I don’t know if any text specifically says after first jhana you become capable of the psychic powers. Usually that statement follows the fourth jhāna, but perhaps that is just for sake of brevity. You don’t want to repeat that whole long passage of the psychic powers after each jhāna.

I’m personally somewhat skeptical of awakening after the first jhāna (even though the suttas do say so, so maybe I should be less skeptical), but of the psychic powers I’m not. They are easier than awakening, so you also need less powerful samādhi.

I suppose that’s how some people think of jhānas, but in my opinion it is still going in the wrong direction, namely outwards rather than inwards.

The mental joy (piti-māna) that results in jhānas is frequently said to result from things like contemplating one’s generosity, one’s virtue, and so forth. This gives rise to a happy feeling in the mind, which becomes the object in jhāna. The point isn’t that you spread this kind of joy through the body, the point is that you focus on it and let it become the only thing you’re aware of.

The Buddha was also able to sit still for 7 days feeling exclusively pleasure. Maybe I lack imagination, but I can’t see how you’d do that with body awareness going, even if that is somehow “soaked” with the mind. At some point your body will start aching. I do see how you’d be able to do so if you’re able to completely withdraw the mind from the body, though.

Just as a disclaimer, I’m sure I’m not flawless. I may change my mind on some of the details I’ve shared. :melting_face:

I’m happy that you say I can explain these things with suttas, because sometimes people just put these ideas aside as “Visuddhimagga jhanas”. I haven’t even read most of the Visuddhimagga, lol. :smile: Thanks for your good questions and neutrality.


I also realized that AN9.35 is a good sutta to show how the texts are general descriptions of practice, that exiting jhāna is implied. Take this:

With the fading away of rapture, they enter and remain in the third absorption. They cultivate, develop, and make much of that foundation, ensuring that it’s properly stabilized. They think, ‘Why don’t I, with the giving up of pleasure and pain, and the ending of former happiness and sadness, enter and remain in the fourth absorption, without pleasure or pain, with pure equanimity and mindfulness.’ Without charging at the third absorption, with the fading away of rapture, they enter and remain in the third absorption.

Now, if we read this literally, it says: Third jhāna > thinking > fourth jhāna. But I think most people will agree one can’t think in the third jhāna.
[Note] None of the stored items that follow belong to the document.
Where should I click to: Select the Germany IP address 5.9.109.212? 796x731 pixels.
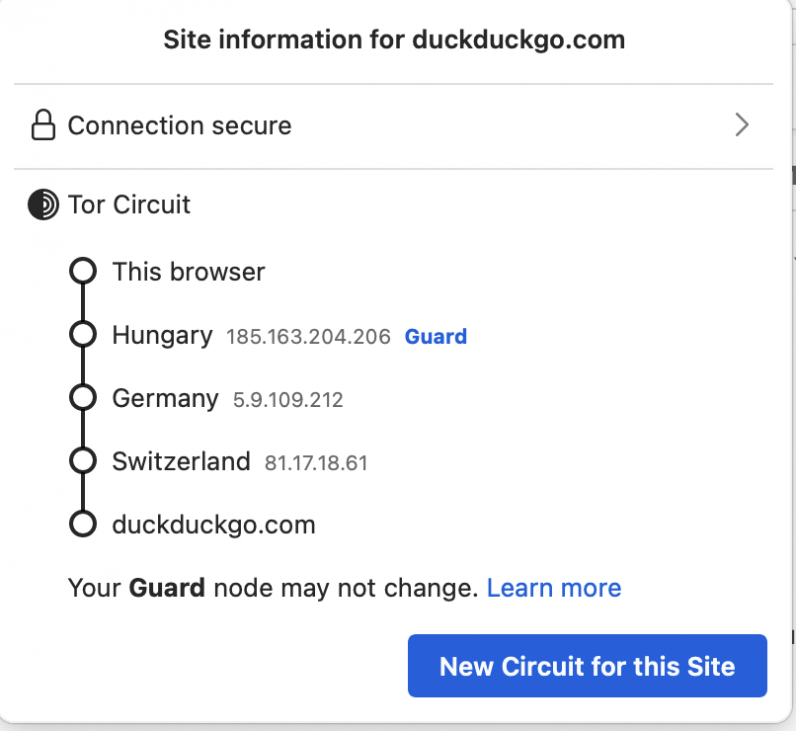(x=288, y=400)
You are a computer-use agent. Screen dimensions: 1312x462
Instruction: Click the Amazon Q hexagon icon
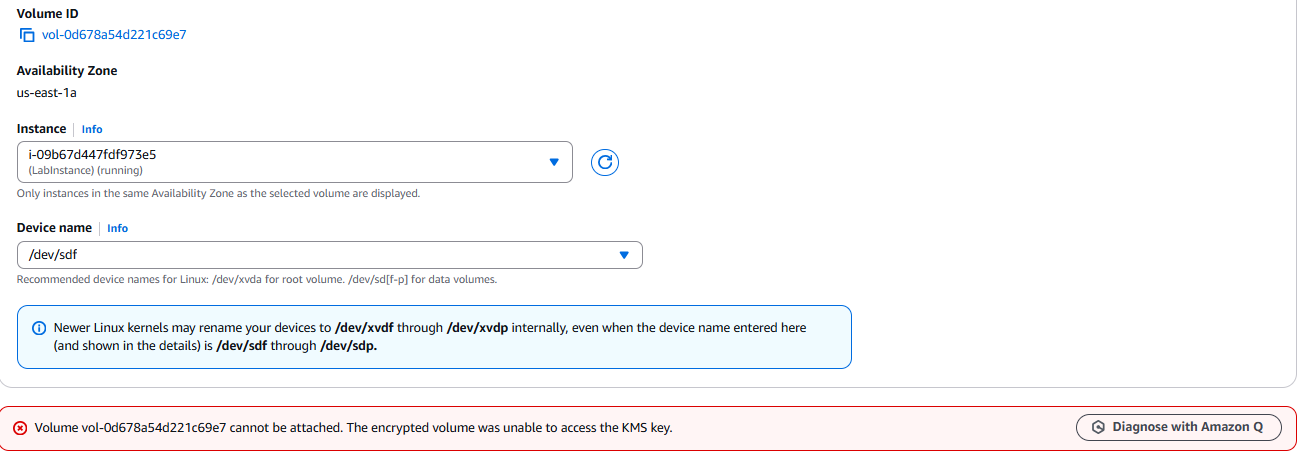pos(1099,427)
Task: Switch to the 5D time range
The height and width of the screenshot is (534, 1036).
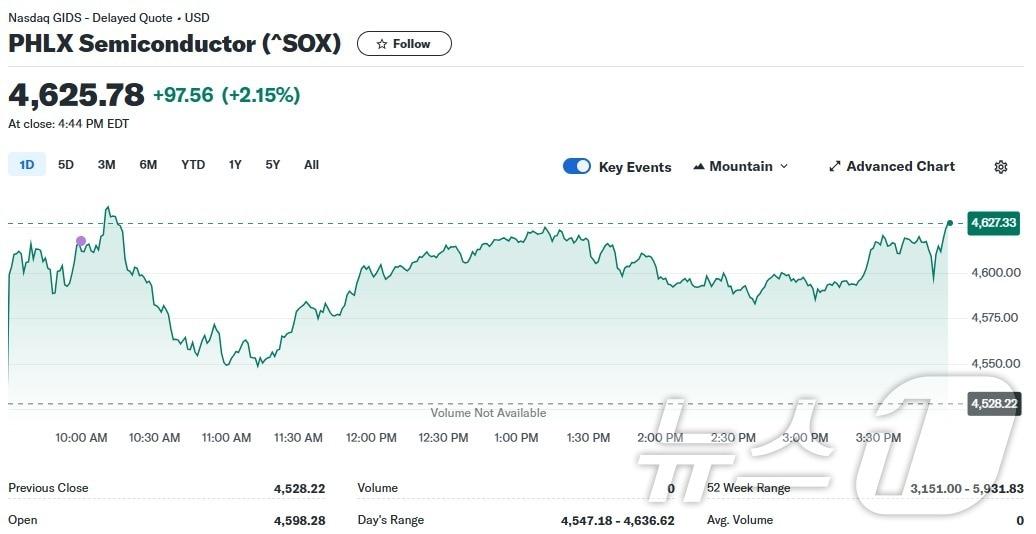Action: [x=66, y=165]
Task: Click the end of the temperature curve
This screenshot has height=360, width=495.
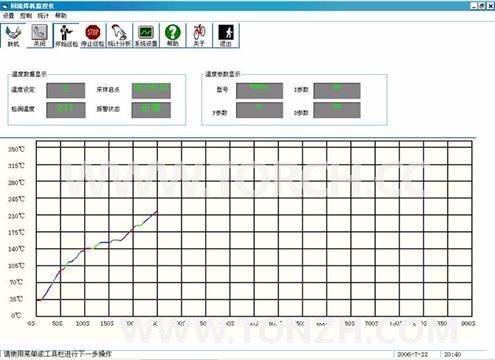Action: pos(157,211)
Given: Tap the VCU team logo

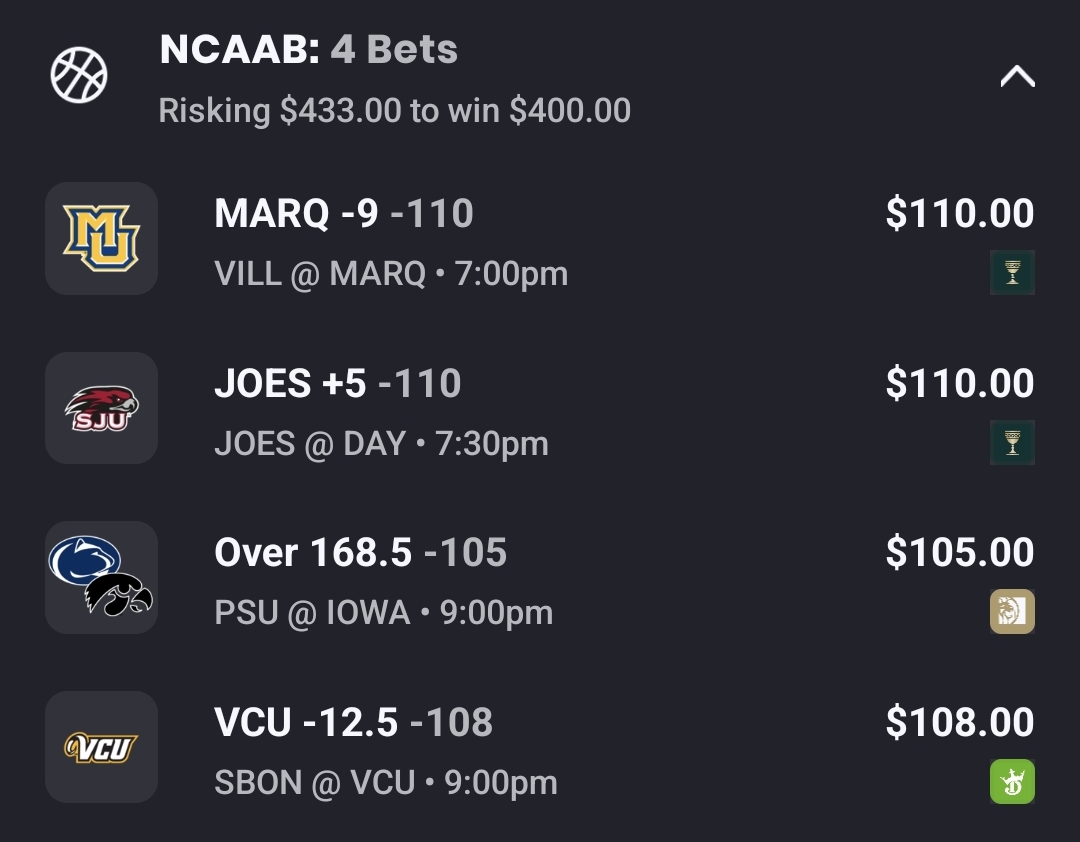Looking at the screenshot, I should 101,747.
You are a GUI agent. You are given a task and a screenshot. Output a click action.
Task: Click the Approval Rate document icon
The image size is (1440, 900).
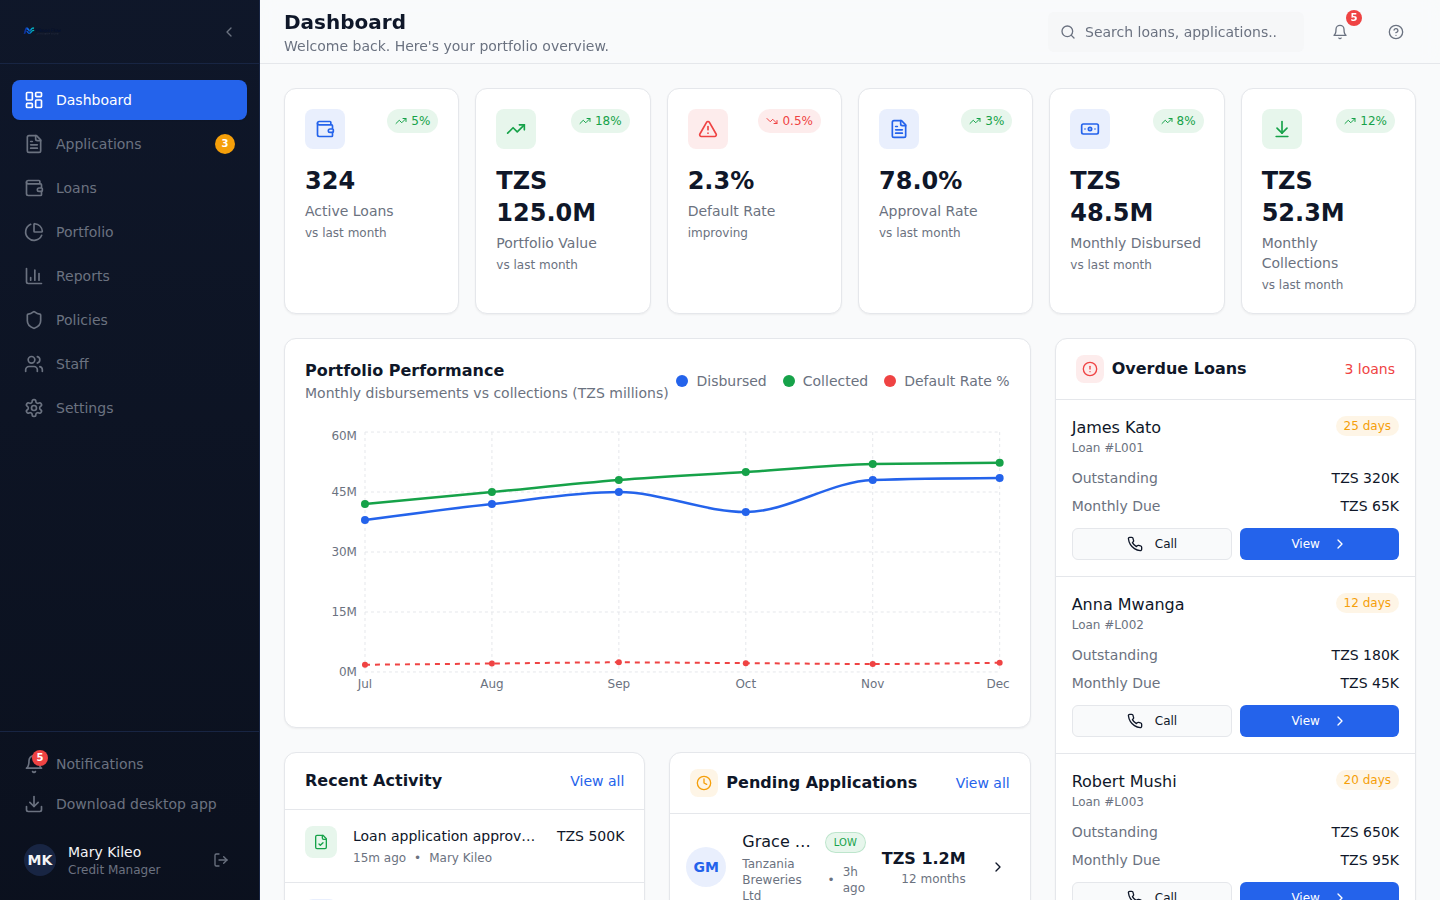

So the point of this statement is that they attain third jhāna, exit it, only then think, and then go through jhanās 1–3 again before attaining the fourth. The phrase “they cultivate, develop, and make much of that foundation, ensuring that it’s properly stabilized” is also the exact same idea as Sariputta’s “repeated practice” in MN111, where he exited jhānas before he contemplated them, and then developed the next jhāna by attaining it a number of times.

Similar reflections including thinking continue in AN9.35 up to and including the last two stages. So then, if we’re overly literal, the practitioner is also thinking in the state of neither-perception-nor-non-perception… Obviously they’ve exited these states at some point. But, again, that is implied. It doesn’t have to be said.

The same is true in the very next sutta, AN9.36, where after each jhāna it also includes a thought, namely:

They turn their mind away from those things, and apply it to the deathless [thinking]: ‘This is peaceful; this is sublime—that is, the stilling of all activities, the letting go of all attachments, the ending of craving, fading away, cessation, extinguishment.’

(Well, I know a famous teacher and stirrer of the jhana debate has said you can still think in the 8th “jhāna”… but they also said they teach different jhānas than the Buddha, so whatever.)